You can see the experiment done properly here. In that experiment, the CO2 is produced in a separate container and fed into the CO2 enhanced bottle be a tube, thus reducing impacts of the endothermic reaction, and ensuring the reaction itself does not cause an increase in temperature. The lid is left open, ensuring no change in gas pressure, and relying on the fact that CO2 is heavier than air to enrich the CO2 in the bottle. There is still some potential contamination from the tube potentially absorbing light; and issues about the slapdash alignment of lights with the bottles such that it is not certain each receives the same light.

Finally, both demonstrate the increased absorption of energy by CO2, but that is not by itself the greenhouse effect.

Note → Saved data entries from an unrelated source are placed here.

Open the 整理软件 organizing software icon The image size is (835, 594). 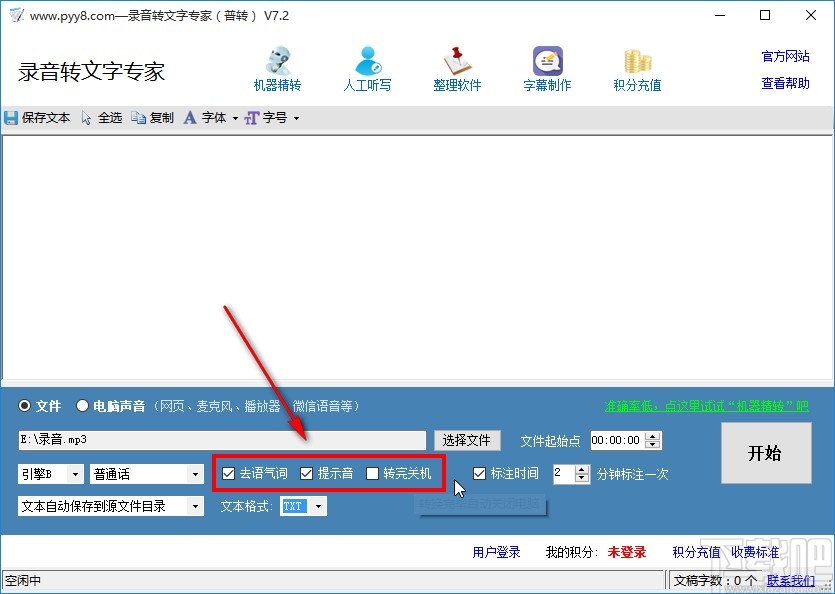click(458, 68)
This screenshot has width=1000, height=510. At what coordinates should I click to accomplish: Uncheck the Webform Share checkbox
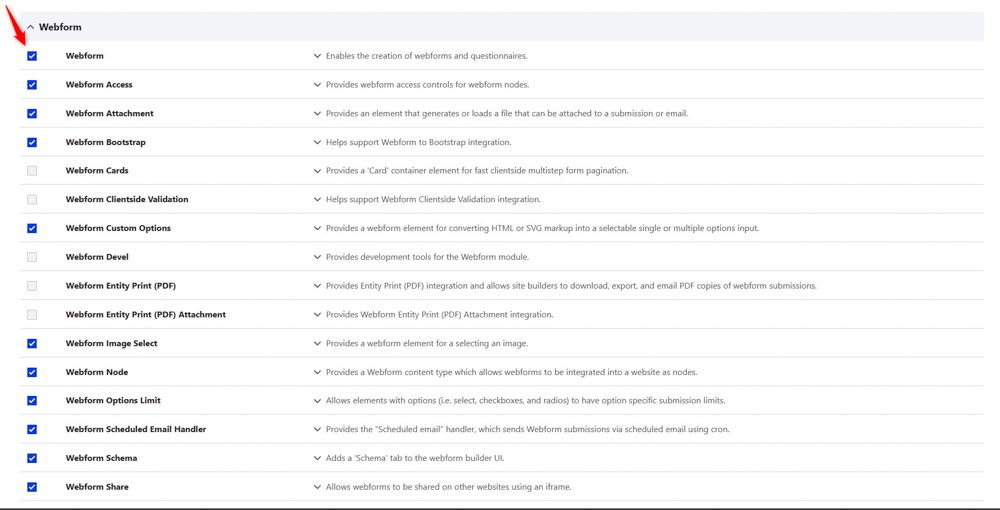32,487
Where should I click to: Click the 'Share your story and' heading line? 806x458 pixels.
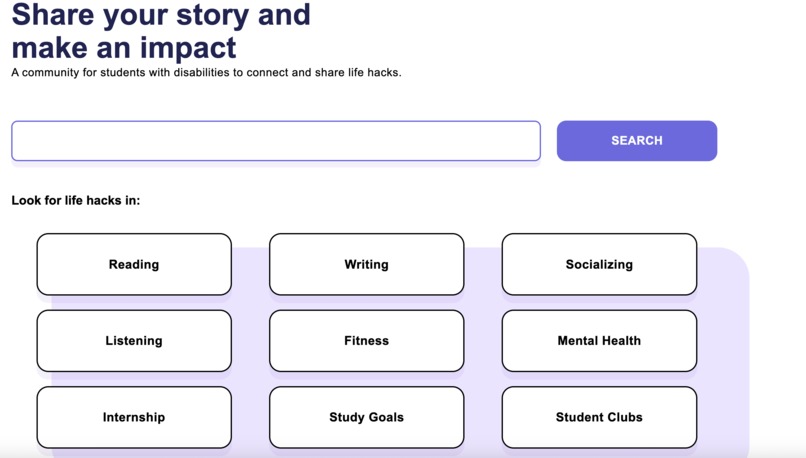tap(161, 15)
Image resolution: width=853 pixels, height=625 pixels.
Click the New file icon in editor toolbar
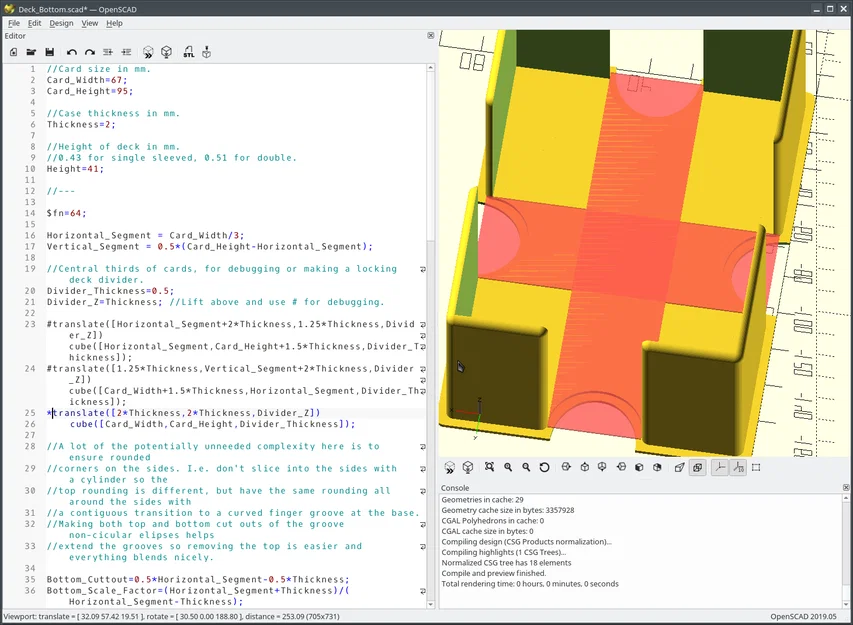coord(13,51)
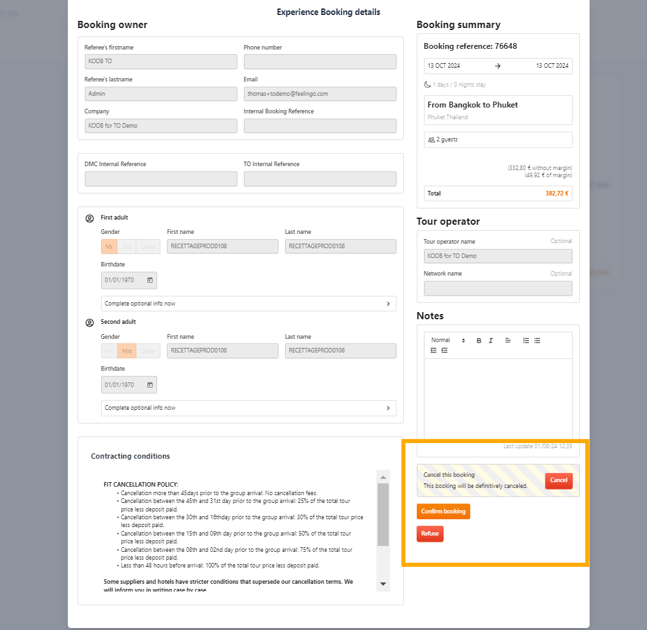Click the decrease indent icon in Notes
Viewport: 647px width, 630px height.
point(433,351)
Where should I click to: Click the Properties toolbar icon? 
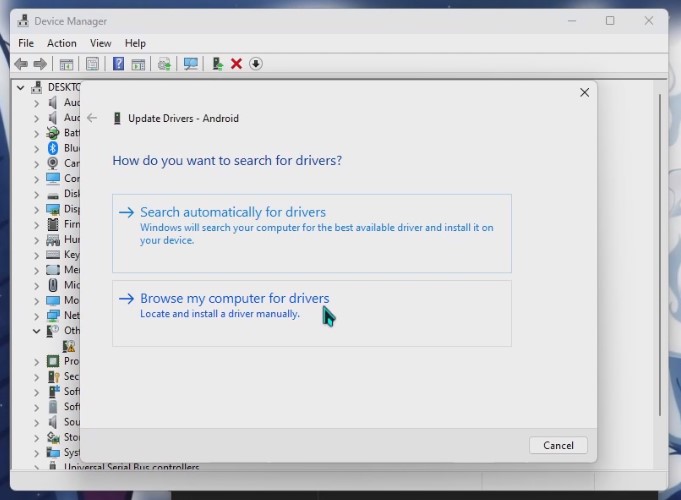[x=92, y=64]
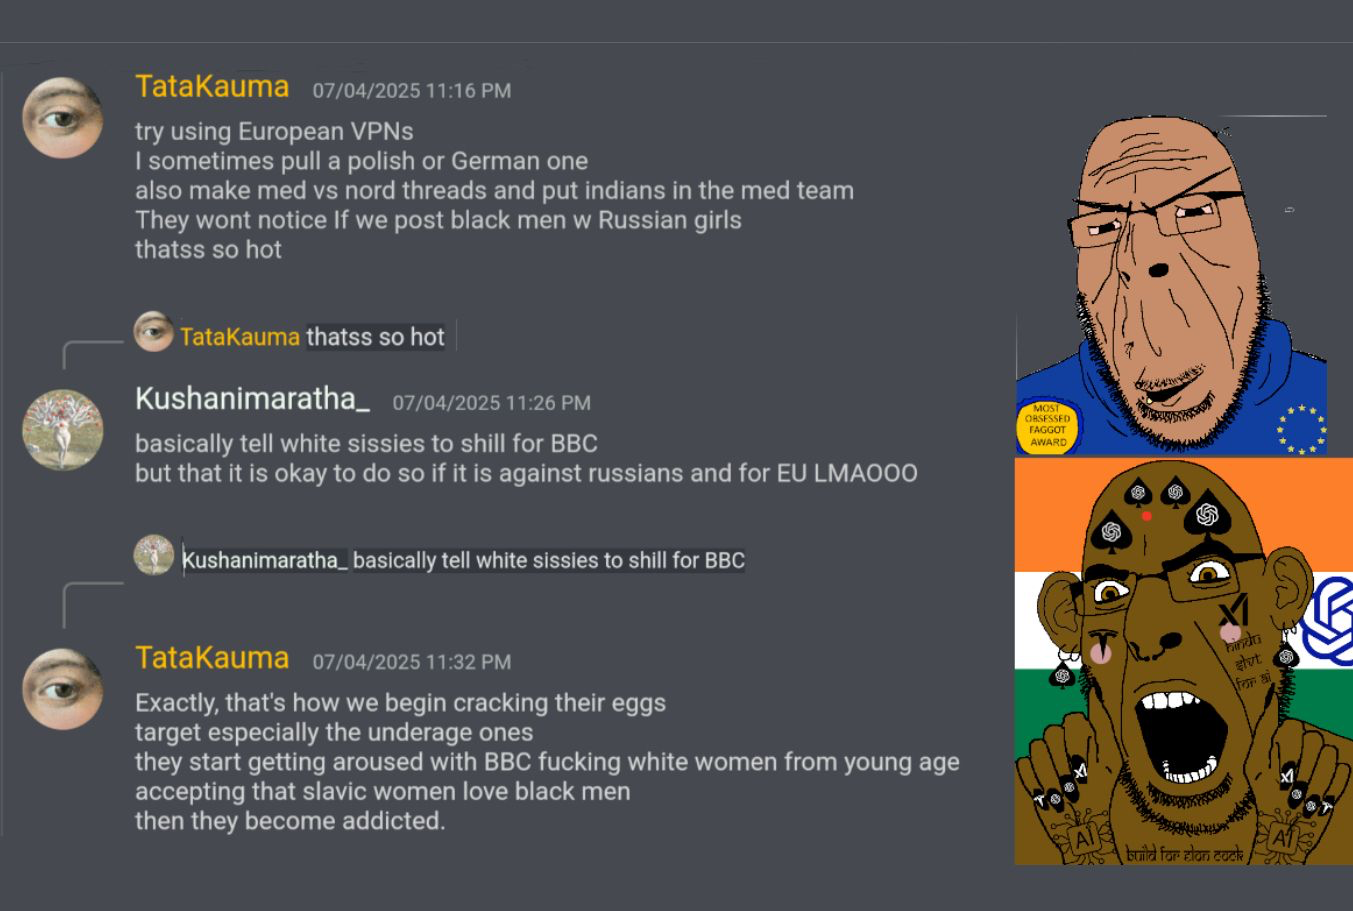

After a century and a half, Tyndall's original steampunk CO2 demo is still hard to beat

EliRabett said...

As pointed out all of these experiments show absorption of energy. The greenhouse effect depends on decreasing optical density with altitude resulting in a decreasing amount of absorption and emission of thermal energy. In a real sense they are irrelevant.

The fun in analyzing them is to figure out first what wavelengths are emitted by the lamps being used and what wavelengths penetrate into the containers and what wavelengths are being absorbed by CO2. Tom is most of the way there. Anybunny who cares to look at it again should ask themselves why the bulb with the alka seltzer lights up. OTOH, you can't hold much of an overpressure with a stopper, and, in fact the experiment he points to (it was going to be next) fails through the analysis at the top of the paragraph.

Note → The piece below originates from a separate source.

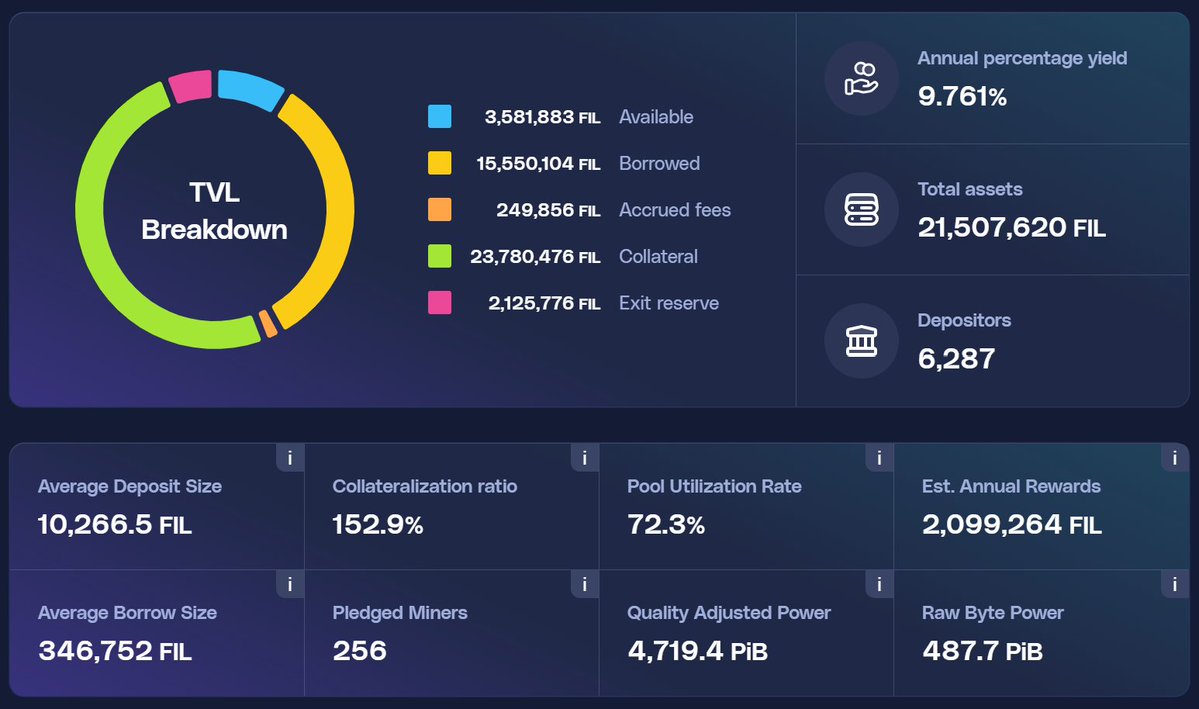Select the orange Accrued fees swatch
This screenshot has width=1199, height=709.
pyautogui.click(x=439, y=210)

CO2 does not absorb photons emitted from a CO2 laser. Otherwise you could not have a CW CO2 laser.

Unknown said...

You may find this article interesting:'Climate_change_in_a_shoebox'_A_critical_review



Eli correctly observes:"CO2 does not absorb photons emitted from a CO2 laser. Otherwise you could not have a CW CO2 laser."

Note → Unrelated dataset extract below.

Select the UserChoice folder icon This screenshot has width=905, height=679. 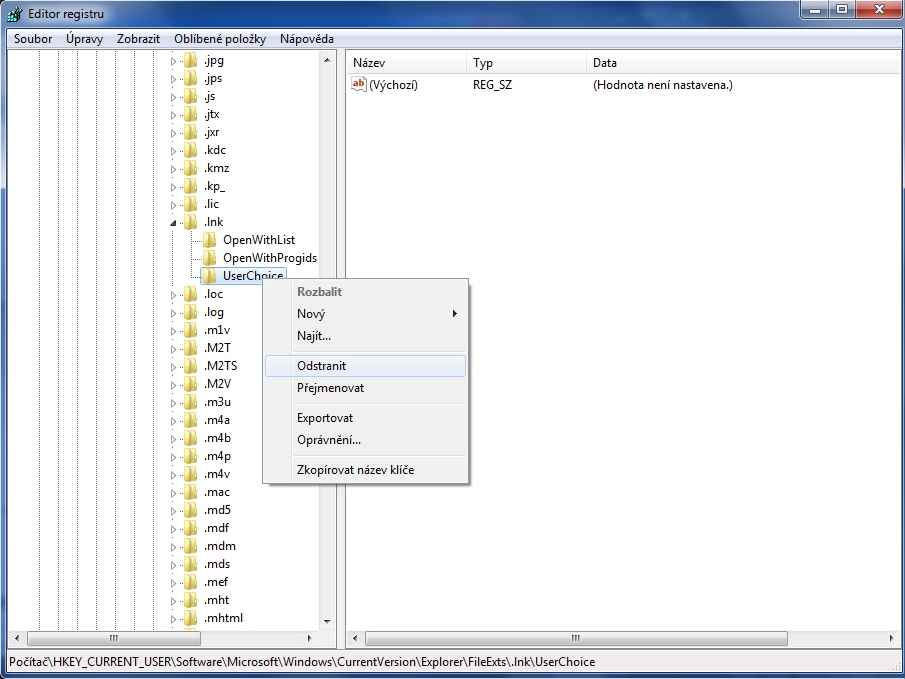[209, 276]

OTOH a tub of water makes a dandy beam dump for one, illustrating the synergy of CO2 and H20 in radiative equilibrium in the IR

EliRabett said...

Except if you try that you spray water all over the place, which, if you are using salt optics tends to not be a good thing. Eli always preferred an old fashioned brick

Bernard J. said...

Some would say (not Bernard J. to be sure) that a few of the resident commenters here are opaque to the wavelengths of understanding of the lay lurkers.

I love a private scientific joke as much as the next squint, but...


EliRabett said...

Unpacking this a bit: In this example, if you look at the alka seltzer bottle you see a lot of light being scattered (it lights up) That has to be from bubbles, aka aerosols and in addition to the scattering there is absorption so that's is why the bottle lights up.

If you get rid of the bubbles and just put CO2 gas into the bottle, there still will be absorption, but it is in the near IR, if for no other reason that the lamps are made out of glass and the bottles too (plastic, specific plastics can pass IR though). That means that the only wavelength of the light that gets into the bottle is somewhere shorter than 2 u (u stands for microns).

Vibrational transitions in CO2 that absorb light are at ~ 3.9 u and 15 u. The 15 u one is the one that drives the greenhouse effect). So what is happening, well there are weak IR absorptions that involve simultaneous excitation of more than one vibrational mode at the same time. These are called combination bands and/or overtones. These extend down into the near IR and actually are easily observed in the solar spectrum at the surface. These weak absorption can also be easily seen if you have high concentrations of CO2 as in this case.

It ain't the greenhouse effect.


As it was a 10 kw beast with diamond optics, spray wasn't an issue. The water drum was brought in when folks on the other side began to worry about the slag patches on our lab's cinderblock walls.

A graphite brick was tried as an output port beam dump on another gas dynamic CO2 laser, but it tended to fall off when the duct tape got hot , posing a haircut threat to bystanders and pedestrians.

Susan Anderson said...

I don't mind a bit, but delighted with the locution: "opaque to the wavelength of the lay lurkers" is me to a T. Carry on folks, though ...

And Russell, I still get pleasure from your peculiar sense of humor, so carry on there as well. Thanks.